Layout conversion pass

Right now we use AlterOpLayout pass that automatically decides which layout based on the target hw back ends.

Given that we also want to offer the flexibility to pragmatically add pass pipelines, and there has been increasing need for converting between layouts(e.g. NHWC to NCHW), we might want to also introduce a Layout conversion pass that a user can specify. This would provide additional optional flexibility that some of our current frontends need Example usage:

mod_nhwc = relay.from_tflite(model)
mod_nchw = relay.transform.ConvertLayout("NCHW", "NHWC")(mod_nhwc)

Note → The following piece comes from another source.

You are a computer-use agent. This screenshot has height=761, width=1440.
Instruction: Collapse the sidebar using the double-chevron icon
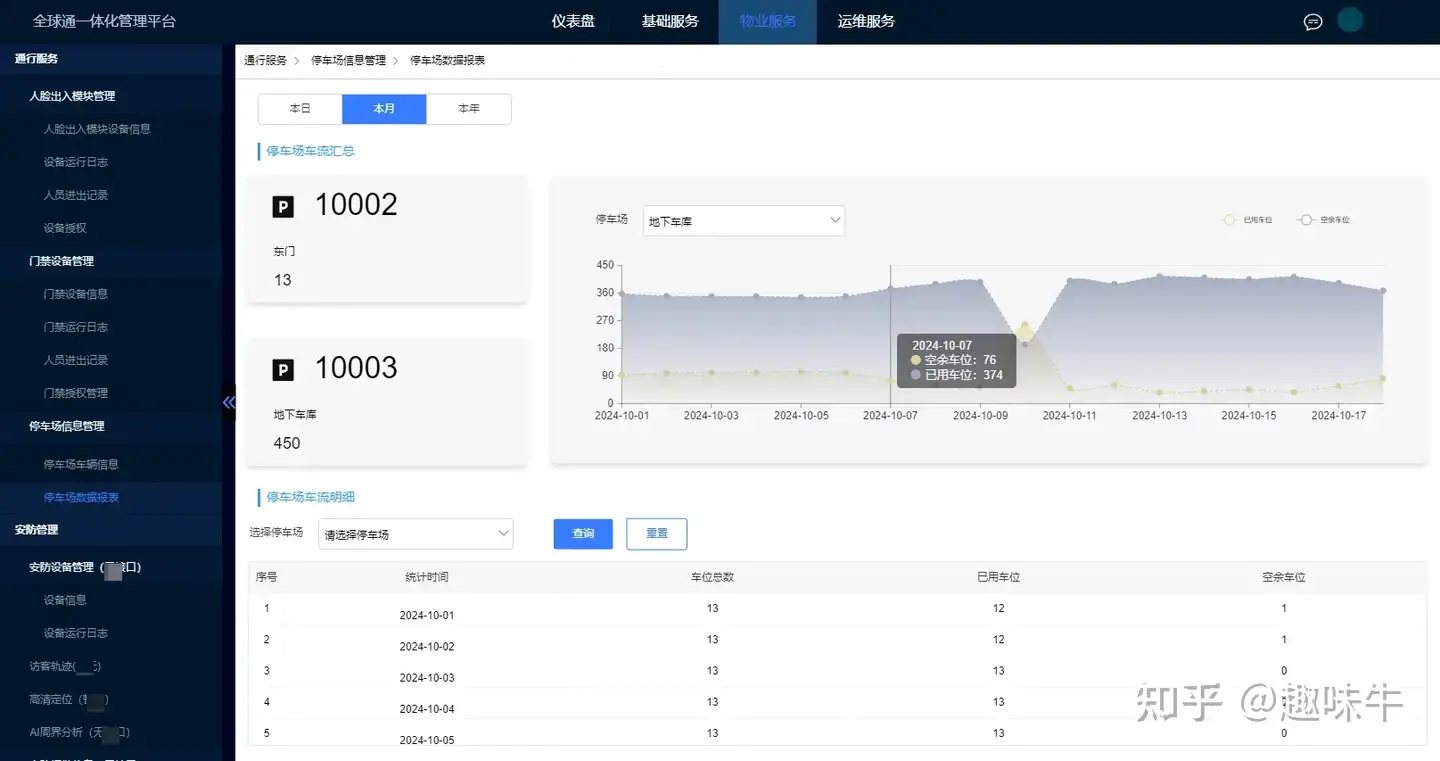tap(229, 402)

Let us use this thread to discuss the API choices, possible implementation problems.

cc @yzhliu @FrozenGene @merrymercy @zhiics

4 Likes

That would be very convenient for a lot of reasons (e.g. for now X86 and ARM is lacking NHWC layout support).

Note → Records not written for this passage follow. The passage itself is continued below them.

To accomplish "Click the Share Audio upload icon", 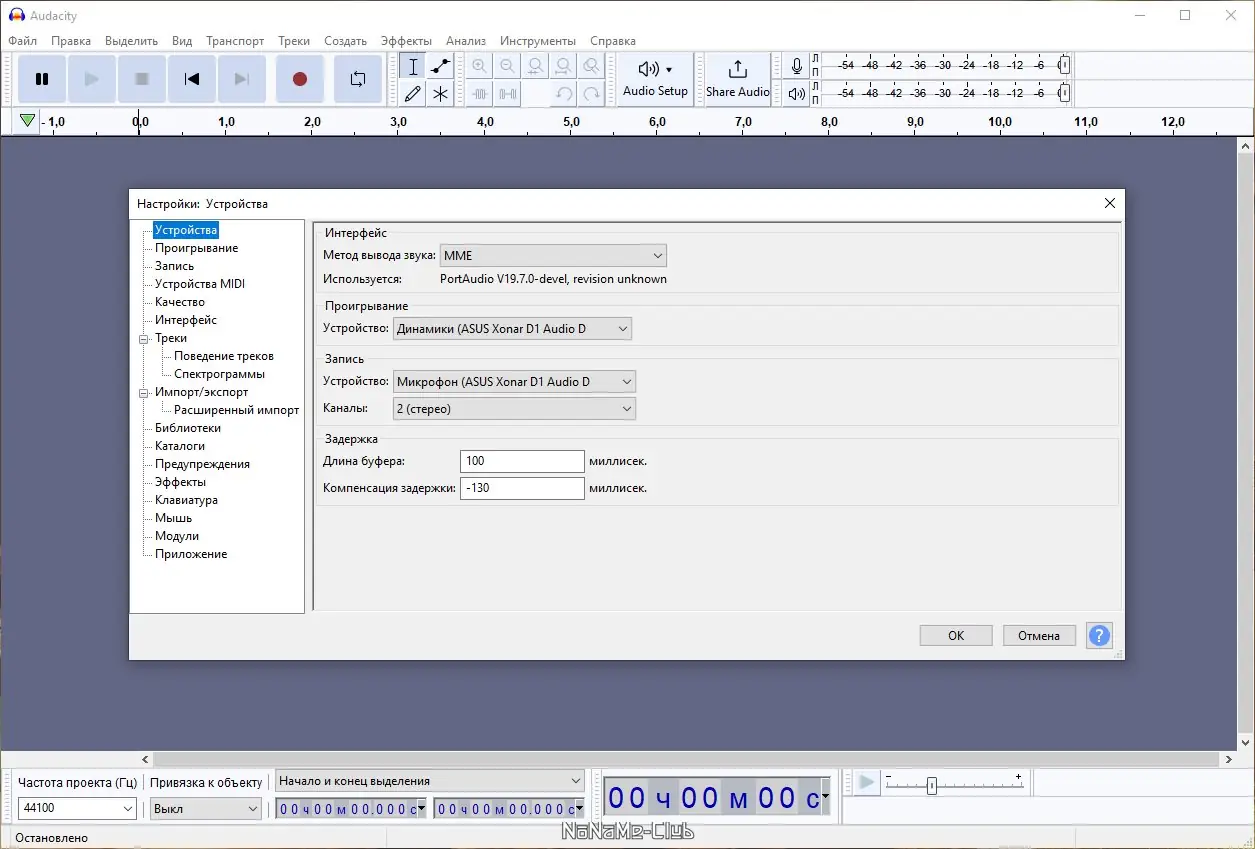I will pyautogui.click(x=737, y=69).
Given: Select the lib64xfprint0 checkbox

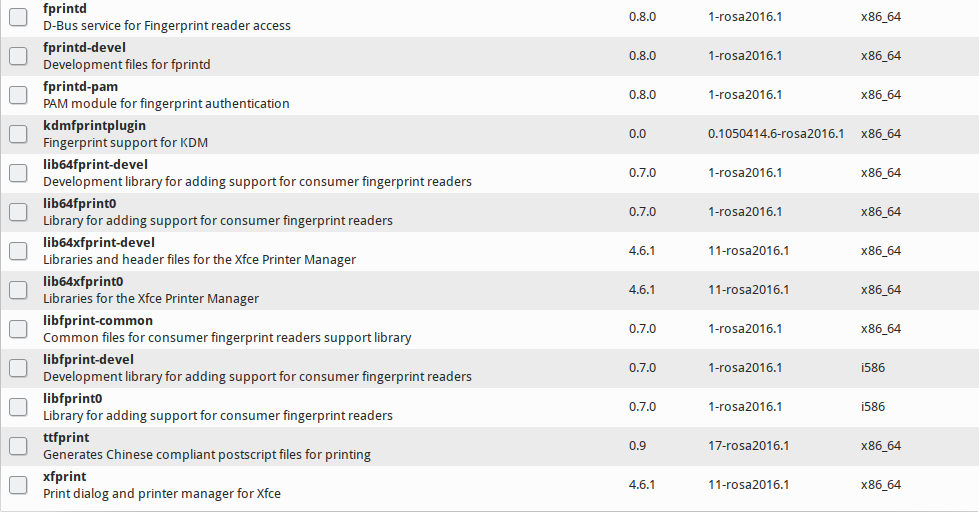Looking at the screenshot, I should click(18, 290).
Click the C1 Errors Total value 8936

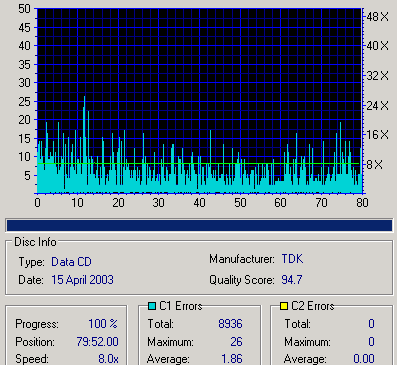[230, 324]
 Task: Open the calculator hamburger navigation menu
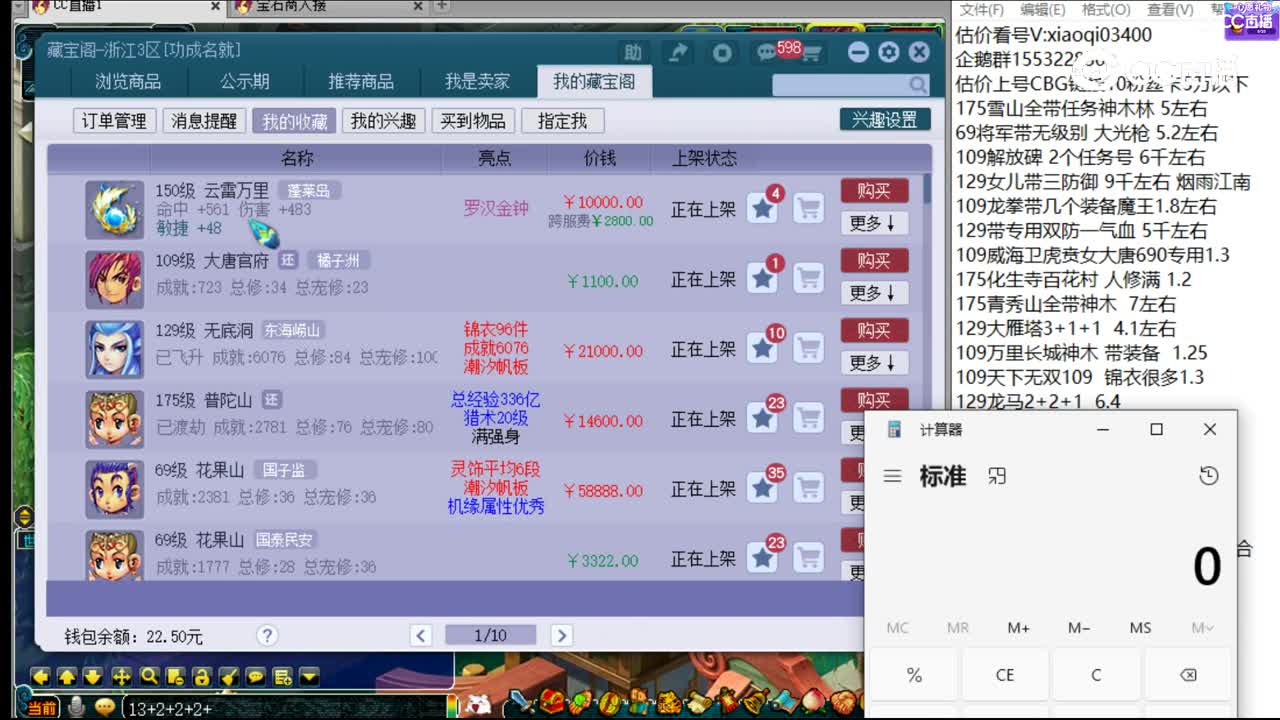(x=893, y=476)
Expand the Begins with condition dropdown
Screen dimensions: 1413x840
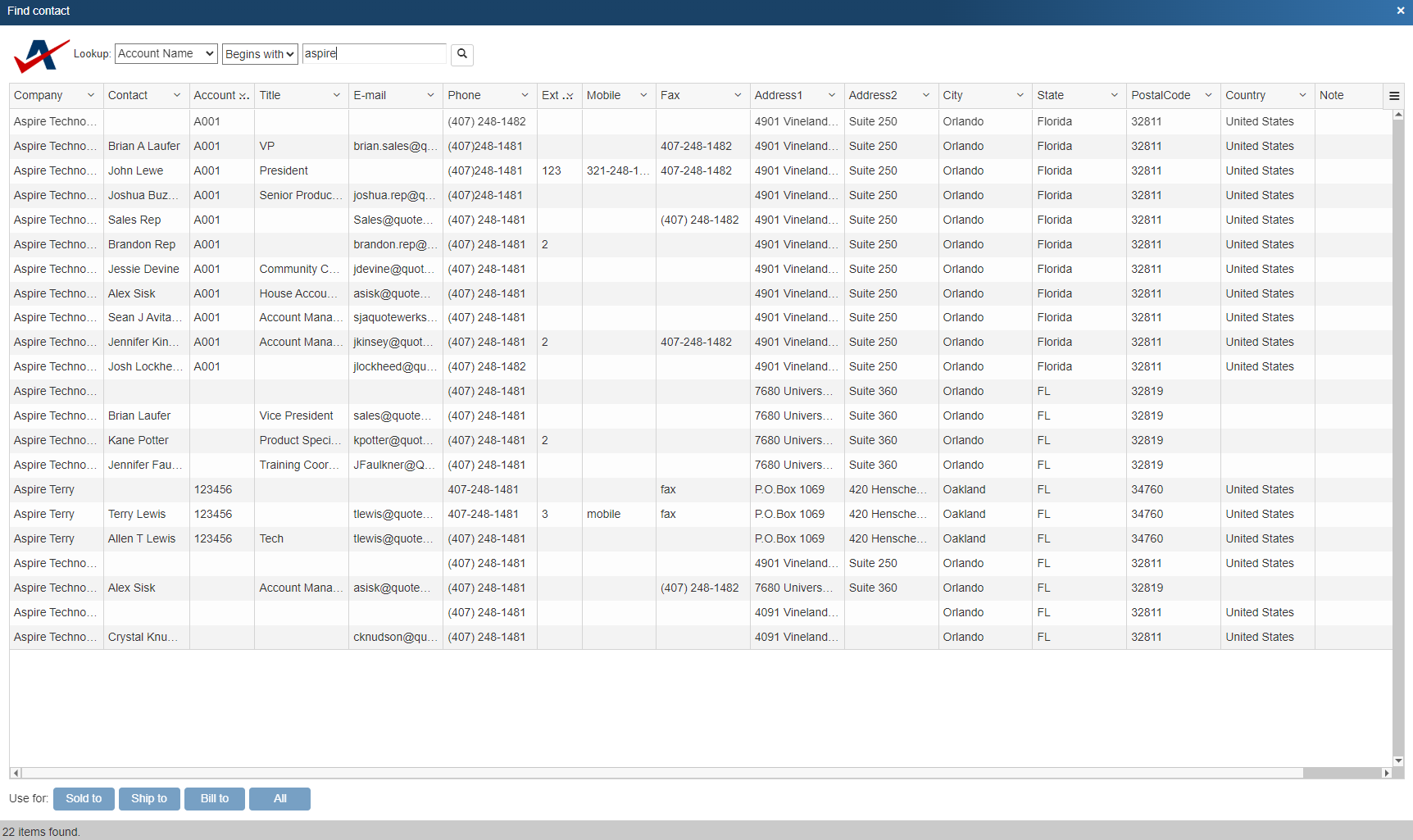(259, 54)
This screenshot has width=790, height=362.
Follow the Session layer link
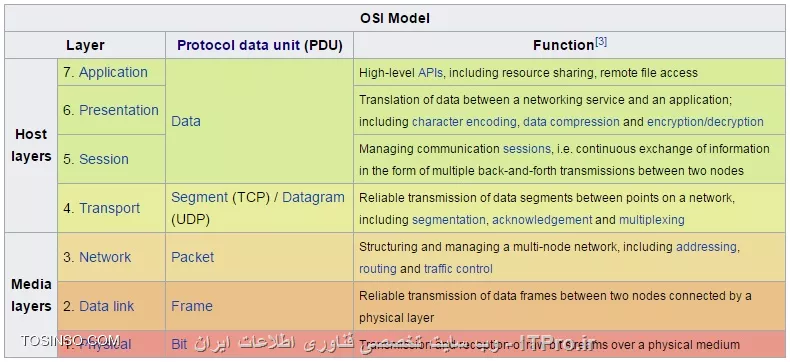click(104, 159)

One question regarding the layout - what are the pros/cons of explicitly specifying the layout with a relay transform pass, v.s. inferring it from the layout of the input shape (when using most relay importers, we’ll need to pass a shape dict; would there be a benefit from enforcing the layout from the shape?)

This will be very useful feature. Not sure if its clean, but this can also bind in very well with target-specific AlterOpLayout pass, where we do not have to handle all different types of layout transforms.

I like the overall API that is mentioned. I think the implementation might be little more complicated that might require many individual passes (very similar to AlterOpLayout infra). For example,

conv(layout="NHWC")
sum(axis=3)
conv(layout="NHWC")
sum(axis=3)

needs a mechanism to mutate sum attributes so that we can have

transpose(NHWC->NCHW)
conv(layout="NCHW")
sum(axis=1)
conv(layout="NCHW")
sum(axis=1)
transpose(NCHW->NHWC)

Great discussions so far, would be great to see if we can have someone who can volunteer to lead the charge.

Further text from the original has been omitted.